“Me gusta el trabajo. Me fascina. Soy capaz de sentarme y mirarlo durante horas.”
– Jerome K. Jerome, “Three Men in a Boat”, 1889

Uno de los factores más importantes para lograr ser productivos es tener buenos hábitos. Sin importar las herramientas que compres, si no construyes el hábito de ingresar a tu nuevo software, registrar tus tareas según tu nuevo sistema de productividad o hacer seguimiento a tus tareas desde tu aplicación de celular, de nada servirá adquirir toda la tecnología del mundo para hacerte más productivo y es aquí donde falla la mayoría de la gente en sus primero intentos hacia la eficiencia.

“El hábito puede llegar a ser o el mejor de los sirvientes o el peor de los amos.”

– Nathaniel Hawthorne

La buena noticia es que los hábitos se pueden adquirir y perder, la mala es que el hombre es un animal de costumbres y salir de nuestra zona de confort no es tan fácil de realizar. Cambiar nuestros hábitos más arraigados de visitar facebook, ver televisión toda la noche, jugar videojuegos los fines de semana o pasarnos los días apagando incendios y dejándonos llevar por lo urgente, requiere de fuerza de voluntad y motivación.

Los hábitos se adquieren mediante un proceso largo de persistencia donde día tras días estemos dispuestos a repetir la misma actividad o tarea, incluso cuando no tengamos ganas de hacerlo.
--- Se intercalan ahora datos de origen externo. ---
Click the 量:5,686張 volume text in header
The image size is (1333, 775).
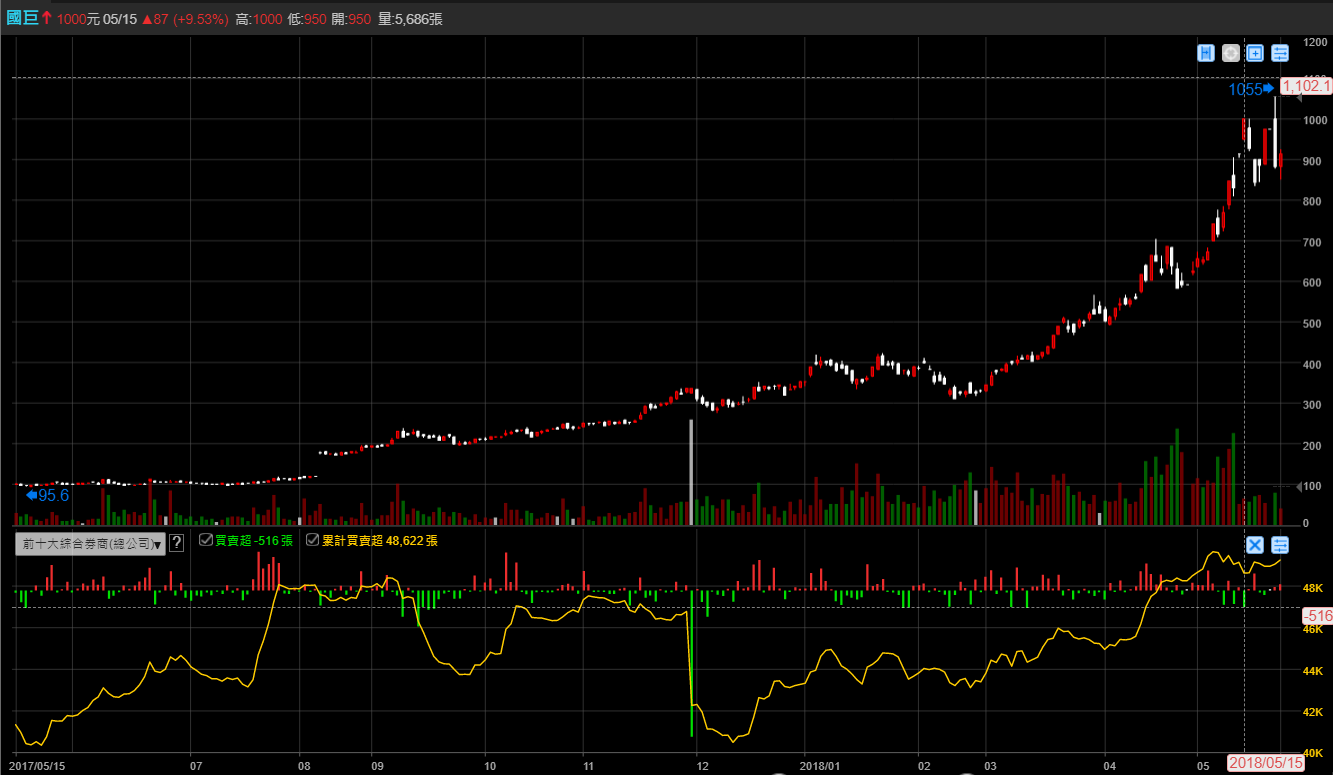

En esta etapa, la consistencia es supremamente clave. Sin embargo, una vez nos acostumbramos, nuestra naturaleza humana nos deja realizar el hábito de forma casi automática, sin necesidad de tener que recordarnos que lo debemos hacer.

“Primero hacemos nuestros hábitos, después nuestros hábitos nos hacen a nosotros.”

– Charles C. Noble

Algunos hábitos que vale la pena adquirir para aprovechar el poder de este aspecto de la naturaleza humana son:

  • Automatiza todo lo que puedas: gracias a la tecnología, hoy en día, es posible automatizar mucha tareas. Toma nota de todo lo que realizas en el día y busca automatizar las tareas repetitivas como el pago de cuentas y la creación de plantillas para los correos y reportes que debes enviar constantemente, por ejemplo.
  • Elimina distracciones: elimina las notificaciones de todas las aplicaciones que no necesites como tu correo, las de las aplicaciones instaladas en tu celular, etc.

    Intenta minimizar la cantidad de distracciones e interrupciones en tu día mediante la programación de espacios para atenderlas, por ejemplo, revisar el correo solo a las 11am y 3pm por 30 minutos o atender al personal de tu oficina solo por las tardes.

  • Foco. Foco. Foco: enfócate en lo que es realmente importante, al iniciar el día, anota las 3 tareas más importantes y empieza por una de estas hasta acabarla.